[<prev] [next>] [<thread-prev] [thread-next>] [day] [month] [year] [list]
Message-ID: <20200818134900.GA829964@cmpxchg.org>
Date: Tue, 18 Aug 2020 09:49:00 -0400
From: Johannes Weiner <hannes@...xchg.org>
To: peterz@...radead.org
Cc: Michal Hocko <mhocko@...e.com>, Waiman Long <longman@...hat.com>,
Andrew Morton <akpm@...ux-foundation.org>,
Vladimir Davydov <vdavydov.dev@...il.com>,
Jonathan Corbet <corbet@....net>,
Alexey Dobriyan <adobriyan@...il.com>,
Ingo Molnar <mingo@...nel.org>,
Juri Lelli <juri.lelli@...hat.com>,
Vincent Guittot <vincent.guittot@...aro.org>,
linux-kernel@...r.kernel.org, linux-doc@...r.kernel.org,
linux-fsdevel@...r.kernel.org, cgroups@...r.kernel.org,
linux-mm@...ck.org
Subject: Re: [RFC PATCH 0/8] memcg: Enable fine-grained per process memory
control
On Tue, Aug 18, 2020 at 12:18:44PM +0200, peterz@...radead.org wrote:
> What you need is a feeback loop against the rate of freeing pages, and
> when you near the saturation point, the allocation rate should exactly
> match the freeing rate.
IO throttling solves a slightly different problem.
IO occurs in parallel to the workload's execution stream, and you're
trying to take the workload from dirtying at CPU speed to rate match
to the independent IO stream.
With memory allocations, though, freeing happens from inside the
execution stream of the workload.

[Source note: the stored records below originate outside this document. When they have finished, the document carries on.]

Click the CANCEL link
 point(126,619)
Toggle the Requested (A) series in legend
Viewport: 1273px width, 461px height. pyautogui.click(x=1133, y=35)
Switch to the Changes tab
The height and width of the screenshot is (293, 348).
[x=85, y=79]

If you throttle allocations, you're
most likely throttling the freeing rate as well. And you'll slow down
reclaim scanning by the same amount as the page references, so it's
not making reclaim more successful either. The alloc/use/free
(im)balance is an inherent property of the workload, regardless of the
speed you're executing it at.
So the goal here is different. We're not trying to pace the workload
into some form of sustainability. Rather, it's for OOM handling. When
we detect the workload's alloc/use/free pattern is unsustainable given
available memory, we slow it down just enough to allow userspace to
implement OOM policy and job priorities (on containerized hosts these
tend to be too complex to express in the kernel's oom scoring system).
The exponential curve makes it look like we're trying to do some type
of feedback system, but it's really only to let minor infractions pass
and throttle unsustainable expansion ruthlessly. Drop-behind reclaim
can be a bit bumpy because we batch on the allocation side as well as
on the reclaim side, hence the fuzz factor there.